*** Opening of SUPPLIED ENTRIES ***

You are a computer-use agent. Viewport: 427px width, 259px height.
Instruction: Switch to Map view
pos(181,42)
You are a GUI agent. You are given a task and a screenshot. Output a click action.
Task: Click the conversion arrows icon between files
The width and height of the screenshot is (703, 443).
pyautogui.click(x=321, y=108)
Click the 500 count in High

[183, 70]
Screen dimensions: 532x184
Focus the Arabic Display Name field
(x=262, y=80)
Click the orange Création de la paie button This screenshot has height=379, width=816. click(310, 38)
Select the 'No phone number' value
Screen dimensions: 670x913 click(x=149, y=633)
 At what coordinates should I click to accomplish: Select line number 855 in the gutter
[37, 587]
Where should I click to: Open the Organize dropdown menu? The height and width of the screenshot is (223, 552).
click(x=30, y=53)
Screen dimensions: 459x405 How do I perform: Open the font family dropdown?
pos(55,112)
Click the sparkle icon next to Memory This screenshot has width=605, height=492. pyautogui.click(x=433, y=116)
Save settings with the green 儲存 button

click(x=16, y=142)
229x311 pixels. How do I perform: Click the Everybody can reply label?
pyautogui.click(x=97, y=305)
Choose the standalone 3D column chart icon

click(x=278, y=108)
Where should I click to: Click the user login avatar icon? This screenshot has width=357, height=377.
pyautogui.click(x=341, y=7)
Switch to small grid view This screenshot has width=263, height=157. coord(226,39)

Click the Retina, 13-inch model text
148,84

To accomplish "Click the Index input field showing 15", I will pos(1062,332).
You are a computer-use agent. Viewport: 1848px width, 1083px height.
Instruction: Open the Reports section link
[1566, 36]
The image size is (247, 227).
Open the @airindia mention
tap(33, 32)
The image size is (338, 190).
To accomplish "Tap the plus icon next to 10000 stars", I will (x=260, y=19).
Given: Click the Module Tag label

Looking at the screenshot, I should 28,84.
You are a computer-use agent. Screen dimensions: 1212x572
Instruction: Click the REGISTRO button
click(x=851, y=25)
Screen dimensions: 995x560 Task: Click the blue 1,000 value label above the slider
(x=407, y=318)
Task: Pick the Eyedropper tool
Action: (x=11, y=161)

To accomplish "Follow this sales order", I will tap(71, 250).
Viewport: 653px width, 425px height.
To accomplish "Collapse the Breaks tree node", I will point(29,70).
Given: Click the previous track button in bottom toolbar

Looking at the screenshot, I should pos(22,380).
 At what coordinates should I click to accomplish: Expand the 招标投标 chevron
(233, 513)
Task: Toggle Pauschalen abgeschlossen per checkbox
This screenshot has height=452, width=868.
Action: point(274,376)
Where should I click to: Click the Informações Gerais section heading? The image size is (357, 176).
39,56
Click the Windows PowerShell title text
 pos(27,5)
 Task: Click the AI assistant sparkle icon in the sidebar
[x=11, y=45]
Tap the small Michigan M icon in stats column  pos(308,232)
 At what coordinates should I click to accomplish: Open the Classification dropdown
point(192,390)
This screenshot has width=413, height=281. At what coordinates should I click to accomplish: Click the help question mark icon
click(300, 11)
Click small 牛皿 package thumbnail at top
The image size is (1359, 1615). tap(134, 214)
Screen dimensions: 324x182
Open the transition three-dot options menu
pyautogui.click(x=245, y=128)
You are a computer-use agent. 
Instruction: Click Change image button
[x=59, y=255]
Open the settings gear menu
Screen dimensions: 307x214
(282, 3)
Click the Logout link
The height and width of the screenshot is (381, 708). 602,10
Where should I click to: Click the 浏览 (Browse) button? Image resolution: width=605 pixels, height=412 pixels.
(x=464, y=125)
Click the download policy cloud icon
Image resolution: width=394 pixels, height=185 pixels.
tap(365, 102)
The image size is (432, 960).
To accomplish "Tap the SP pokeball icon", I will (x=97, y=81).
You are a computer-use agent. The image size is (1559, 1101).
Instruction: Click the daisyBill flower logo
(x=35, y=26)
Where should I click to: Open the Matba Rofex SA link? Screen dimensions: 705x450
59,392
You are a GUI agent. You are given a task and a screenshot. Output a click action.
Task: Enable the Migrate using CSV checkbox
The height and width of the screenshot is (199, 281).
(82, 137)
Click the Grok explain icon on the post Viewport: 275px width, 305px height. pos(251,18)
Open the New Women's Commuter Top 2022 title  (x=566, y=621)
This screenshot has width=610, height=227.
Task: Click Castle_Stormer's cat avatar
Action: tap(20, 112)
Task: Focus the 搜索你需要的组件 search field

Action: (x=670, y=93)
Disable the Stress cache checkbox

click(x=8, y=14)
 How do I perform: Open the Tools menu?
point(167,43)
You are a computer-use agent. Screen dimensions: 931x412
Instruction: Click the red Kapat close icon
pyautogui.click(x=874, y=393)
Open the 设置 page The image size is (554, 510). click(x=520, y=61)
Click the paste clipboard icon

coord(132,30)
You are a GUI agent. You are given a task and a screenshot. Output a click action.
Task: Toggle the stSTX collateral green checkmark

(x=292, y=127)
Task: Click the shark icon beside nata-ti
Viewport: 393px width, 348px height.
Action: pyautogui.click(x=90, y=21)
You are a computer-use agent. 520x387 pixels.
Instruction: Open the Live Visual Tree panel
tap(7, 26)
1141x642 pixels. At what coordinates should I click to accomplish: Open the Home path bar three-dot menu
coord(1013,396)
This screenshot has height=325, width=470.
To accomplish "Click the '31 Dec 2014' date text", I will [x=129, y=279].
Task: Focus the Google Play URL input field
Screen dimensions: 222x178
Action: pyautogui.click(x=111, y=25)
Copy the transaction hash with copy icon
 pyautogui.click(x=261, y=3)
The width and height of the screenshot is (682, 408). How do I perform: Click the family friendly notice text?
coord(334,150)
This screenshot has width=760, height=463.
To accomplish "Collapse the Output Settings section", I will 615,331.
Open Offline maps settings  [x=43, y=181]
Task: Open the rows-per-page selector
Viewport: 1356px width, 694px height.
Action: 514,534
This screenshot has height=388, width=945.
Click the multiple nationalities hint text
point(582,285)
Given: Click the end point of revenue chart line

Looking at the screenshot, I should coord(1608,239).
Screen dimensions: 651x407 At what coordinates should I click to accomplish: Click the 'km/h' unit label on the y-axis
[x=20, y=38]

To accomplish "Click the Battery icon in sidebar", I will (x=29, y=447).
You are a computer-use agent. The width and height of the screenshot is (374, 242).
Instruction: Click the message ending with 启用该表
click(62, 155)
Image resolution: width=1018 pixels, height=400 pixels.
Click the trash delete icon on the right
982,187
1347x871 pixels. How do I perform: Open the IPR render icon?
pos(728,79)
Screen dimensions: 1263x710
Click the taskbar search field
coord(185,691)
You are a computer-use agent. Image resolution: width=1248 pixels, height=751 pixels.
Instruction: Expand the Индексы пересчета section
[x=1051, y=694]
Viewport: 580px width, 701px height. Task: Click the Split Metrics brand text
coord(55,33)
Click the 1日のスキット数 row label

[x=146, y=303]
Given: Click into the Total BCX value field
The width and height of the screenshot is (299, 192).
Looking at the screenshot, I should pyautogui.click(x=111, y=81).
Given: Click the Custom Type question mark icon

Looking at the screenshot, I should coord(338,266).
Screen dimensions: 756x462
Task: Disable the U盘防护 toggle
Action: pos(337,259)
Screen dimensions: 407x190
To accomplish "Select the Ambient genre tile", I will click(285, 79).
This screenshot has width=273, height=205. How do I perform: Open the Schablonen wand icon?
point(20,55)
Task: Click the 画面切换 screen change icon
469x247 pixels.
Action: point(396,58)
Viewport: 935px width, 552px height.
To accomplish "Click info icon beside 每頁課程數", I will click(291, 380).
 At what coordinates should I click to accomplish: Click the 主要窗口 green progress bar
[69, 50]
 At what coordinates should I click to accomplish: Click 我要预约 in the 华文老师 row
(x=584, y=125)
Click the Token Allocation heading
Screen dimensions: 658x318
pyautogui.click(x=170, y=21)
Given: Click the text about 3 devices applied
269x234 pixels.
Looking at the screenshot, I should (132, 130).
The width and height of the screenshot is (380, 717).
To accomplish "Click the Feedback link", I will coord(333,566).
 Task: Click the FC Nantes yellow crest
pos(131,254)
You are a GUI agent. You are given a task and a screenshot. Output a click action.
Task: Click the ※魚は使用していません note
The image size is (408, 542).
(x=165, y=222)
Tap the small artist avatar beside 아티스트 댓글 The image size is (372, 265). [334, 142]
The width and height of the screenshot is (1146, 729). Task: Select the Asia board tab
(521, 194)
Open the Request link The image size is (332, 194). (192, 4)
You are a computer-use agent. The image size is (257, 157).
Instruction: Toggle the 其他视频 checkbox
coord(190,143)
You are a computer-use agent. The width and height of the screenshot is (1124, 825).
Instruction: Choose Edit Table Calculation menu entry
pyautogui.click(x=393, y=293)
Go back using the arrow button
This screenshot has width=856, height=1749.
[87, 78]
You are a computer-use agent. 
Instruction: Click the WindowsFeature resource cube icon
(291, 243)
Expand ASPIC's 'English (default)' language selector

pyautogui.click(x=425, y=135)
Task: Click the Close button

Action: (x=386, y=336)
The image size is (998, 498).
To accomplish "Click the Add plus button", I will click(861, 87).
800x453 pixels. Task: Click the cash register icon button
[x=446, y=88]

*** Close of SUPPLIED ENTRIES ***

Both the line containing "Copy the transaction hash with copy icon" and the line containing "This screenshot has width=760, height=463." belong in the answer. Print them and every line above that falls between them exactly, and no others.

Copy the transaction hash with copy icon
 pyautogui.click(x=261, y=3)
The width and height of the screenshot is (682, 408). How do I perform: Click the family friendly notice text?
coord(334,150)
This screenshot has width=760, height=463.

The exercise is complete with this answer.